Each line of the data below goes into the copy exactly; pictures do not.

========================================================================

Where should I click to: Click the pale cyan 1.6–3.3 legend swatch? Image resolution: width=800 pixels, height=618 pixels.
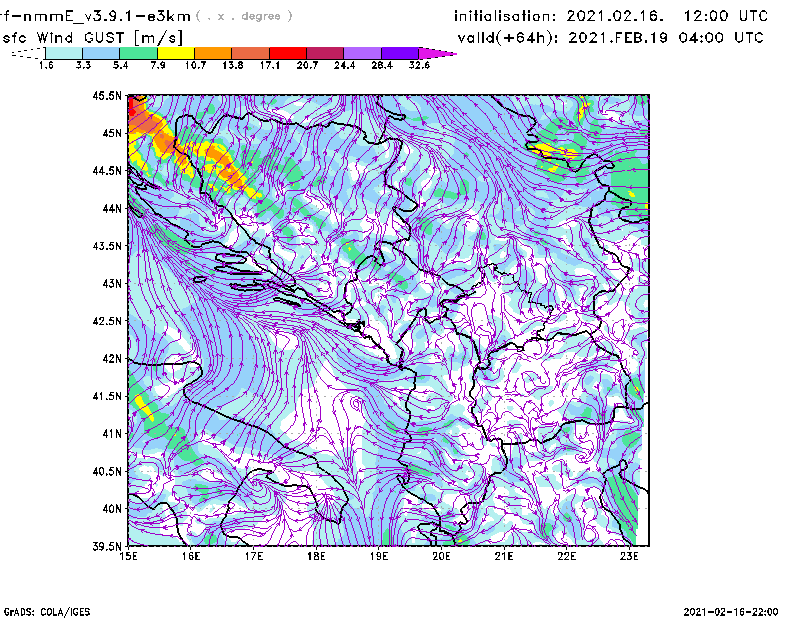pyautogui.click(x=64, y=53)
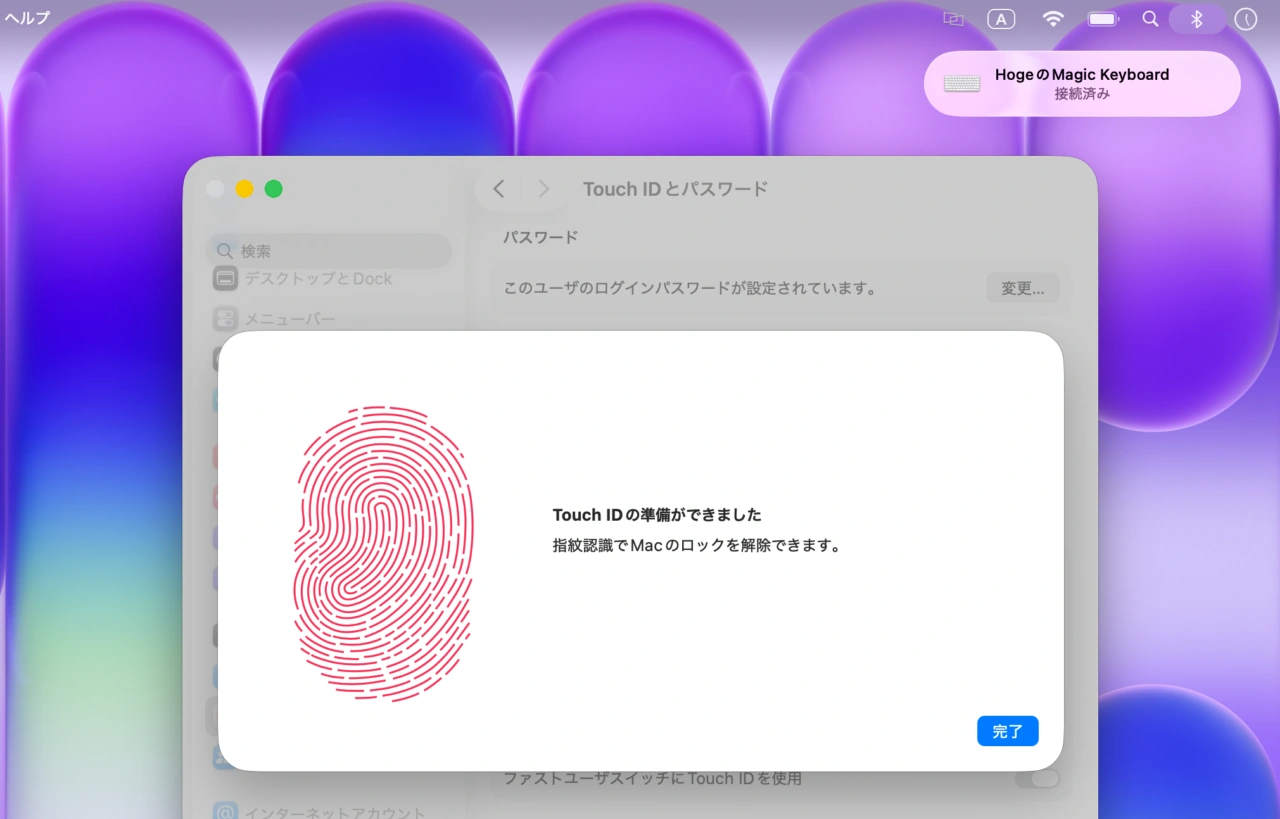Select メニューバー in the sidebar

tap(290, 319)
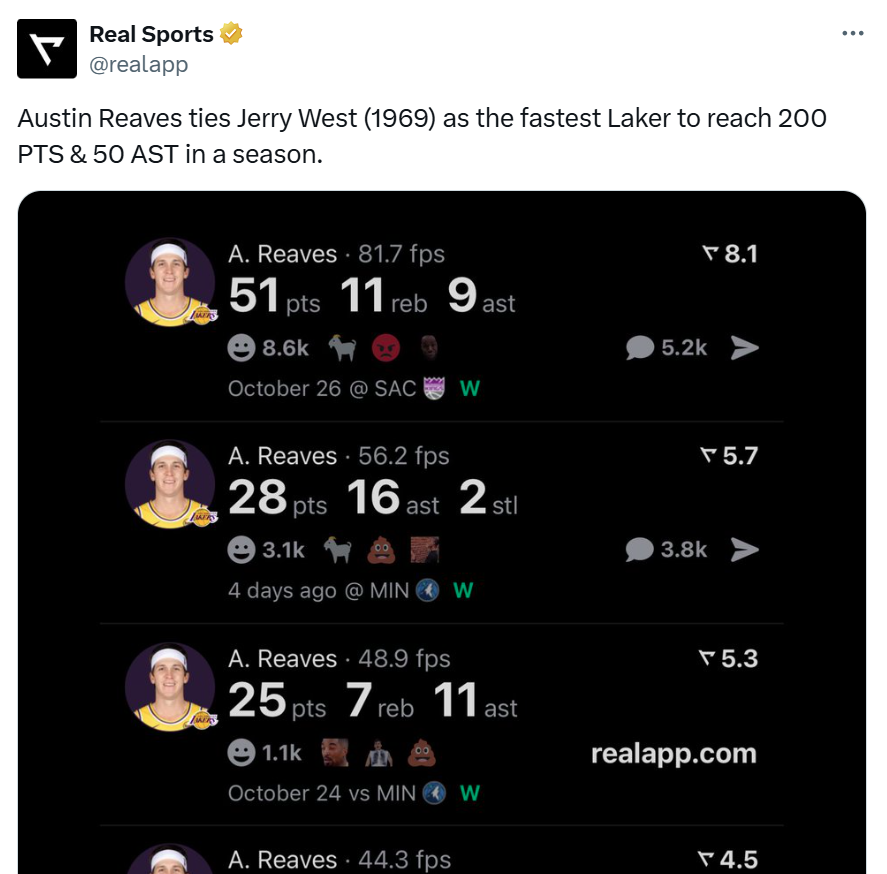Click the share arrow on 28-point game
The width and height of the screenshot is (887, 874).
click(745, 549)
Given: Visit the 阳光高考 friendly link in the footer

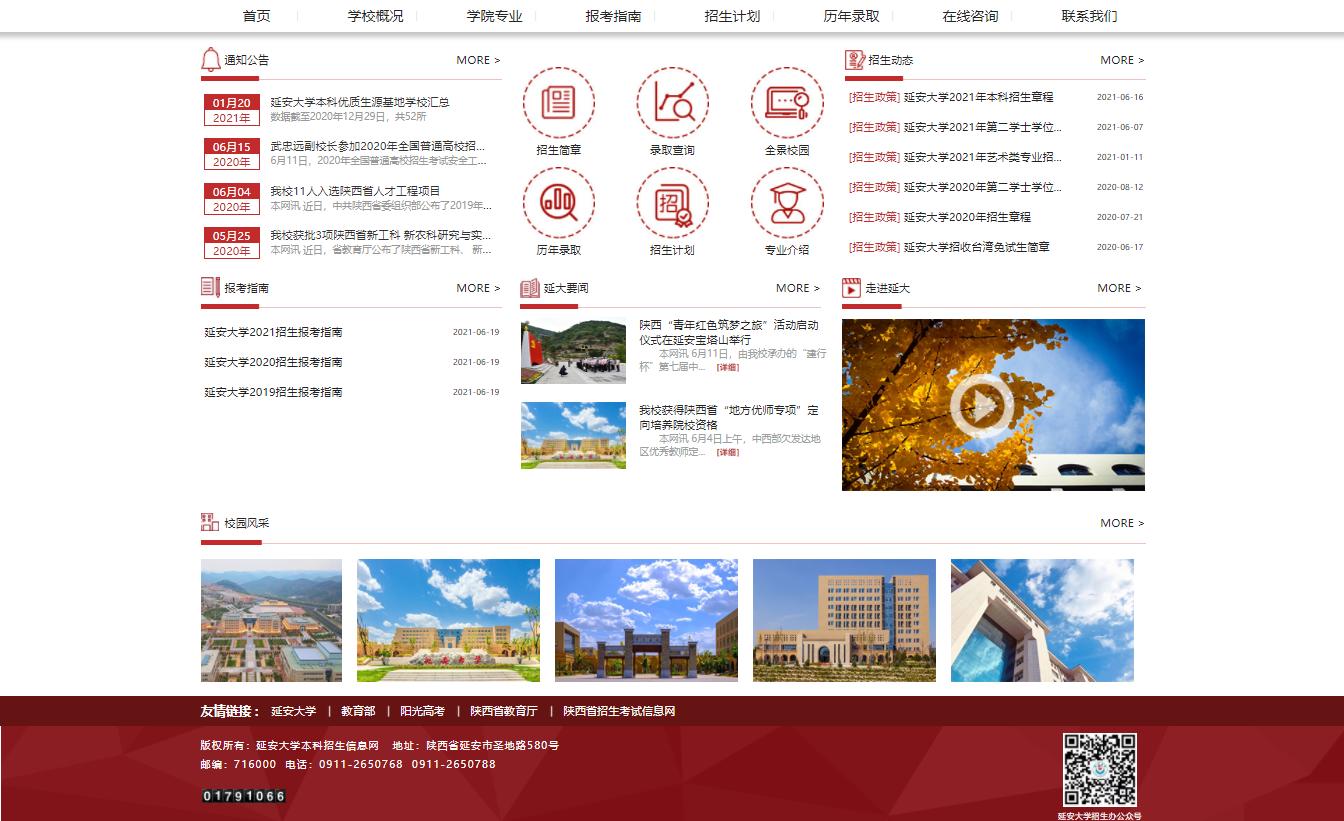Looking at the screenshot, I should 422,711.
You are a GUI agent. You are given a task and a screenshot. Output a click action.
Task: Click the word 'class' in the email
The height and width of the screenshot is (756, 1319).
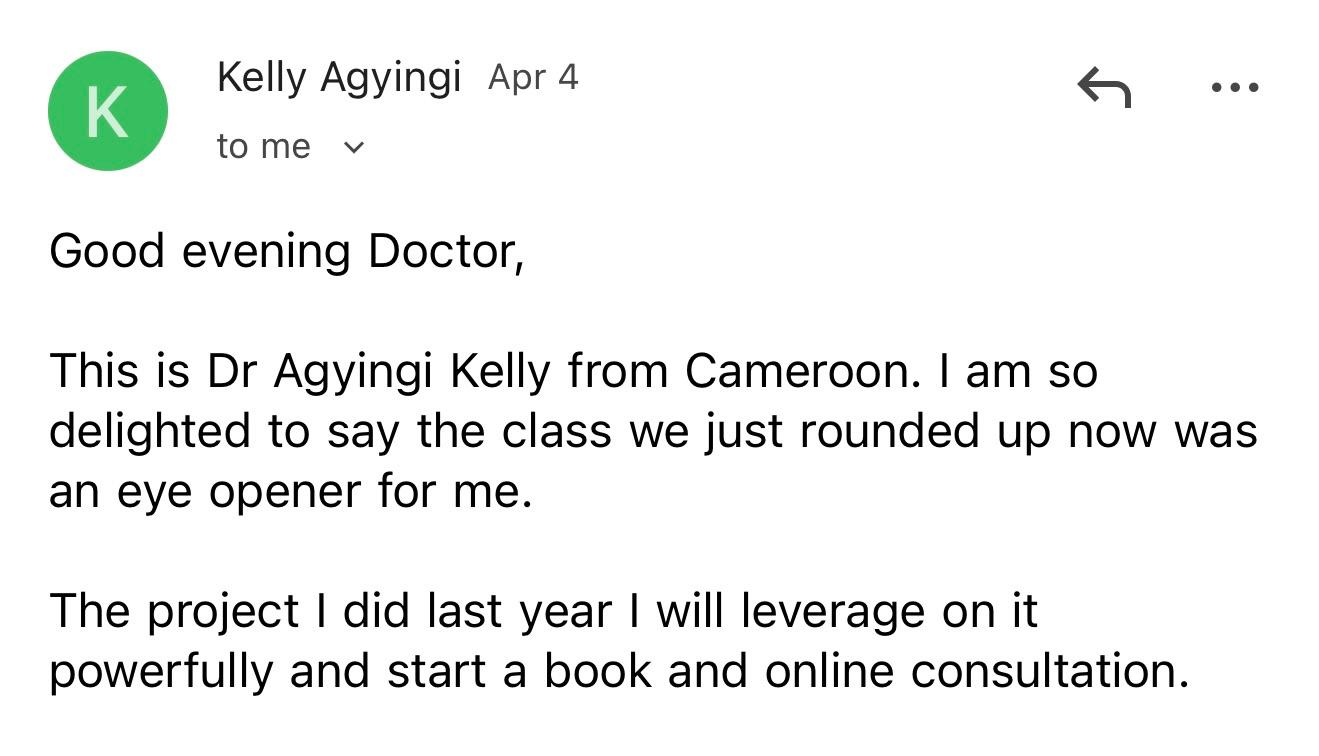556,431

========================================================================

## RESPONSE FOR THIS EXERCISE
Where should I click to: Click the pale cyan 1.6–3.3 legend swatch? Image resolution: width=800 pixels, height=618 pixels.
pyautogui.click(x=64, y=53)
Select メニューバー in the sidebar

tap(290, 319)
Click the share arrow on 28-point game
The width and height of the screenshot is (887, 874).
click(745, 549)
Given: Visit the 阳光高考 friendly link in the footer

Looking at the screenshot, I should 422,711.
You are a GUI agent. You are given a task and a screenshot. Output a click action.
Task: Click the word 'class' in the email
The height and width of the screenshot is (756, 1319).
556,431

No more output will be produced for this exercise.